> _Problem requirements_:
Leave every picture out, and write out the remaining entries exactly.

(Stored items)
____

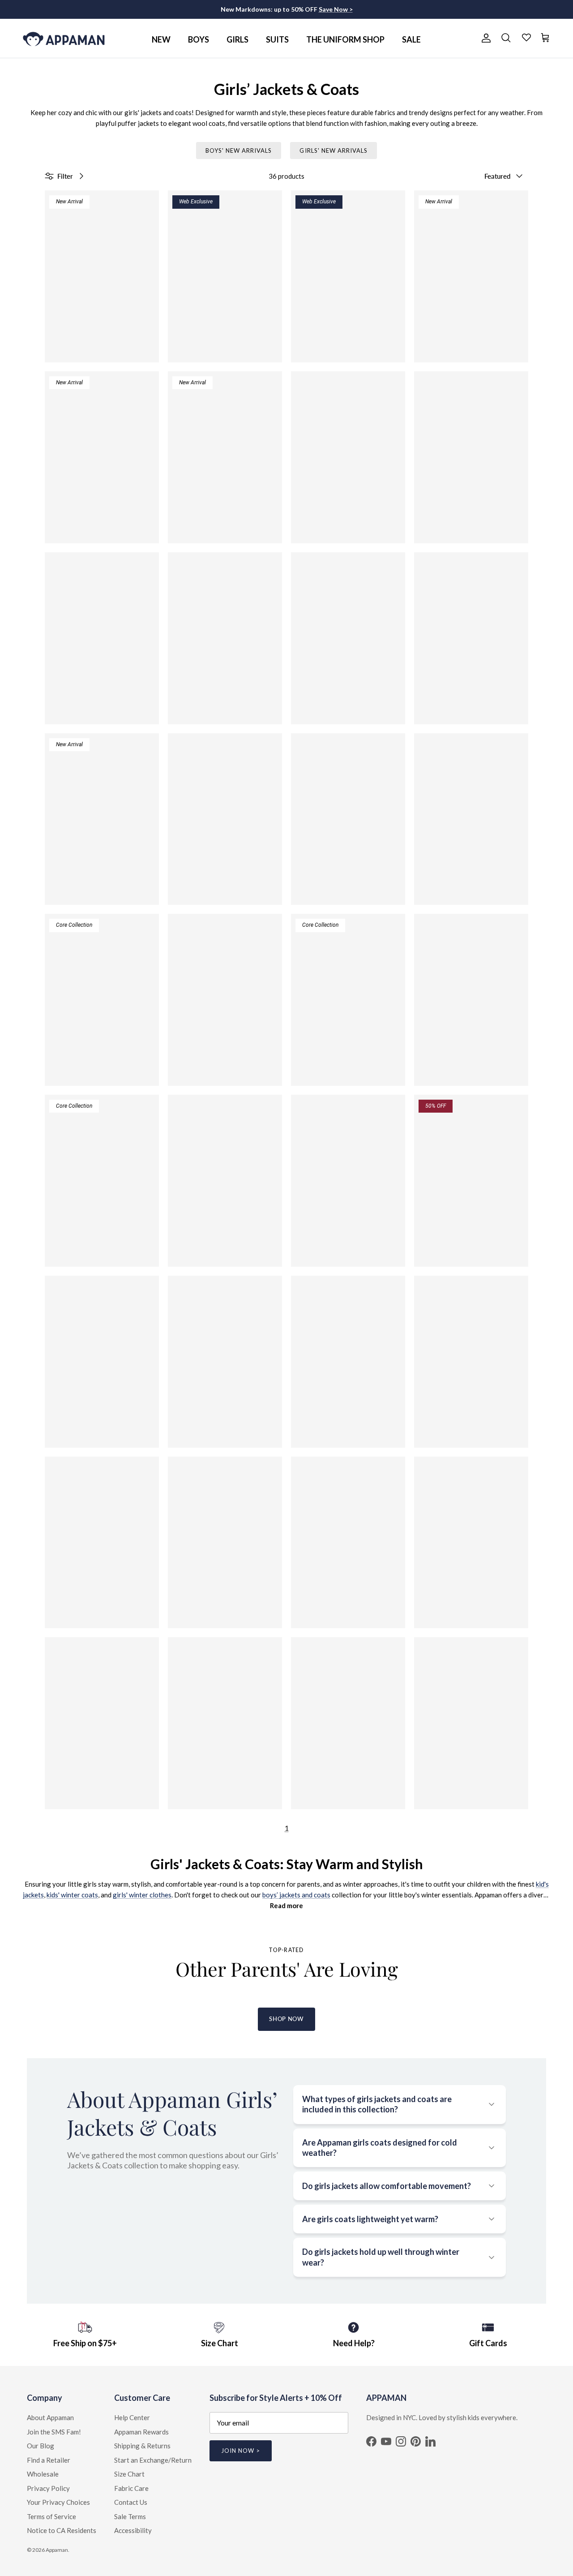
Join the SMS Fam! (54, 2432)
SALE (411, 39)
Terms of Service (51, 2516)
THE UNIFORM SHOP (345, 39)
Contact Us (130, 2502)
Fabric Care (131, 2488)
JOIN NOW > (240, 2450)
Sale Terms (130, 2516)
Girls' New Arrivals (333, 150)
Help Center (132, 2417)
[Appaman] (63, 38)
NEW (161, 39)
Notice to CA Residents (61, 2530)
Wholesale (43, 2474)
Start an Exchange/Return (153, 2460)
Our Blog (40, 2446)
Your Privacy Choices (58, 2502)
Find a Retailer (48, 2460)
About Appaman (50, 2417)
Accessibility (133, 2530)
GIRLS (237, 39)
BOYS (198, 39)
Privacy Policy (48, 2488)
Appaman (57, 2549)
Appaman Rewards (141, 2432)
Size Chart (129, 2474)
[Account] (484, 38)
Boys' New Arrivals (238, 150)
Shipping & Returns (142, 2446)
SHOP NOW (286, 2018)
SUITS (277, 39)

____

> _Task answer_:
Join the SMS Fam! (54, 2432)
SALE (411, 39)
Terms of Service (51, 2516)
THE UNIFORM SHOP (345, 39)
Contact Us (130, 2502)
Fabric Care (131, 2488)
JOIN NOW > (240, 2450)
Sale Terms (130, 2516)
Girls' New Arrivals (333, 150)
Help Center (132, 2417)
[Appaman] (63, 38)
NEW (161, 39)
Notice to CA Residents (61, 2530)
Wholesale (43, 2474)
Start an Exchange/Return (153, 2460)
Our Blog (40, 2446)
Your Privacy Choices (58, 2502)
Find a Retailer (48, 2460)
About Appaman (50, 2417)
Accessibility (133, 2530)
GIRLS (237, 39)
BOYS (198, 39)
Privacy Policy (48, 2488)
Appaman (57, 2549)
Appaman Rewards (141, 2432)
Size Chart (129, 2474)
[Account] (484, 38)
Boys' New Arrivals (238, 150)
Shipping & Returns (142, 2446)
SHOP NOW (286, 2018)
SUITS (277, 39)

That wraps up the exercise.